__Document section__:

_ _ _ _ _ _ _

So everyone shitting bricks after Powell conference and the 10y back to 1.8 which is roughly pre-fed announcement and we saw that level last year as well. And it seems that the purchase boom in NYC will continue for now.
To me, most interesting thing over the past month is that the consensus view of the number of rate increases in 2022 has shifted from 3 to 5.
I agree the purchase boom will continue for now, but with these increases and the Fed exiting bond-buying, I think we will soon be at 4% fixed-rate mortgage. And ARMs resetting from 2.x% to 4.x% over the upcoming couple of years.
Barclays looks for 3 rate hikes
Morgan Stanley looks for 4 rate hikes
Goldman looks for 5 rate hikes
Bank America looks for 7 rate hikes
The winner of the rate hike guess game will land you on overnight money.
Market has already priced in 4 hikes
I think these market players are forgetting the maturing treasury roll-off speed and which maturities get rolled off which will have at least at big of an impact as rate rises.
Fed's Powell statements last week were that the Fed would allow runoff to start in fall of 2022, so that extra rate pressure will be later than the rate hikes which will most probably start in March.
Fed Funds futures are pricing in first rate hike in March , a second one by April , third by August and fourth by October
I do not think the timing is decided: "Fed would allow runoff to start in fall of 2022"
30yr conforming mortgages have hit 3.9%, even as the Fed continues its buying at $45B a month:
https://fred.stlouisfed.org/series/WSHOMCB
Does anyone have a sense of why the data doesn’t seem to show any tapering yet?
Nada, The portfolio is so big that it is hard to see reduction in purchases. However, if you look at successive peaks in the last few months, monthly increase is smaller but unclear if market movements can cause that due to increasing rates in the last few months.

_ _ _ _ _ _ _

__Dataset excerpts__:
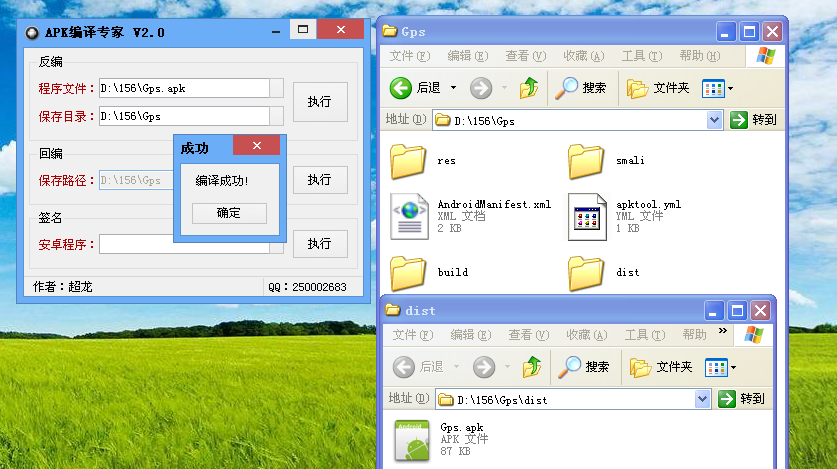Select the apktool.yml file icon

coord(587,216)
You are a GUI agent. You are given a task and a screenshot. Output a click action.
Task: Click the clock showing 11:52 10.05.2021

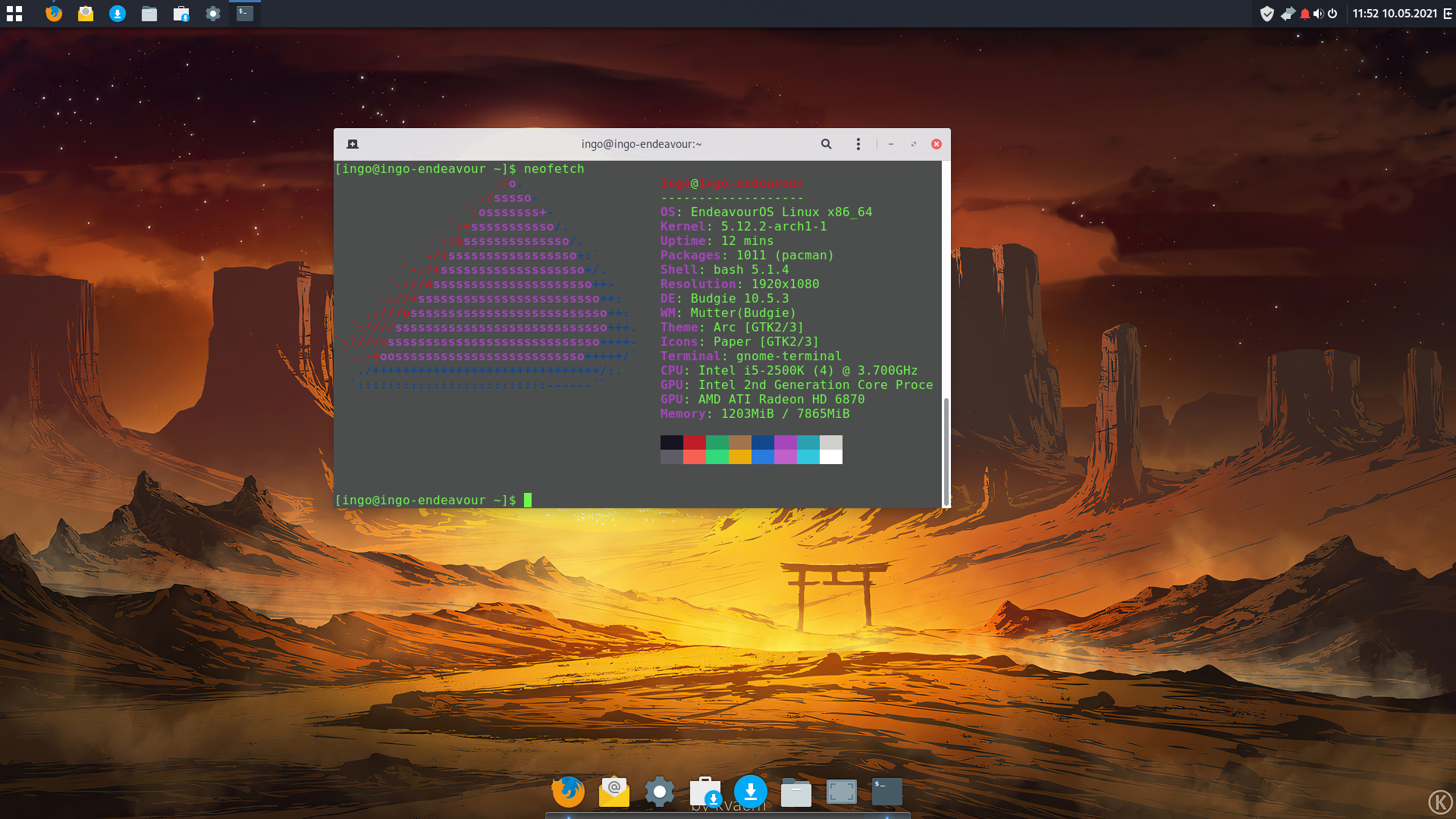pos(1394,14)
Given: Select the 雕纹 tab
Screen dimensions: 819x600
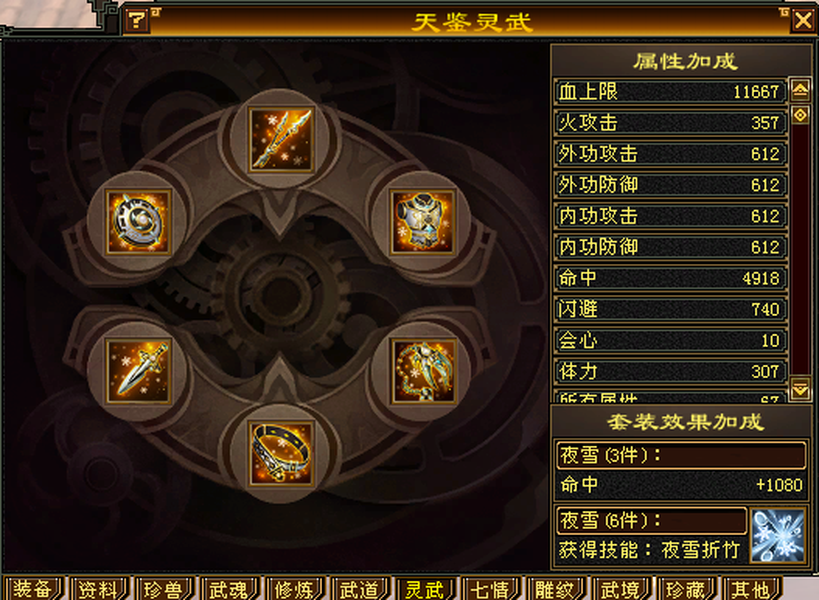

_ _ _ _ _ _ _

__Exercise task 1__: Summarize the rate hike thread in two sentences.
__Exercise task 2__: Update the rate hike thread from "I agree the" through "start in March.", putting "Goldman Sachs" in place of "Goldman".

__Task response 1__: After a Powell conference that sent the 10-year back to 1.8, posters expect the NYC purchase boom to continue for now and note that the consensus for 2022 rate increases has shifted from 3 to 5, with bank forecasts ranging from 3 to 7 hikes. They also discuss the Fed allowing runoff to start in fall of 2022, 30-year conforming mortgages hitting 3.9% while the Fed still buys $45B a month, and why the data doesn't yet show tapering.

__Task response 2__:
I agree the purchase boom will continue for now, but with these increases and the Fed exiting bond-buying, I think we will soon be at 4% fixed-rate mortgage. And ARMs resetting from 2.x% to 4.x% over the upcoming couple of years.
Barclays looks for 3 rate hikes
Morgan Stanley looks for 4 rate hikes
Goldman Sachs looks for 5 rate hikes
Bank America looks for 7 rate hikes
The winner of the rate hike guess game will land you on overnight money.
Market has already priced in 4 hikes
I think these market players are forgetting the maturing treasury roll-off speed and which maturities get rolled off which will have at least at big of an impact as rate rises.
Fed's Powell statements last week were that the Fed would allow runoff to start in fall of 2022, so that extra rate pressure will be later than the rate hikes which will most probably start in March.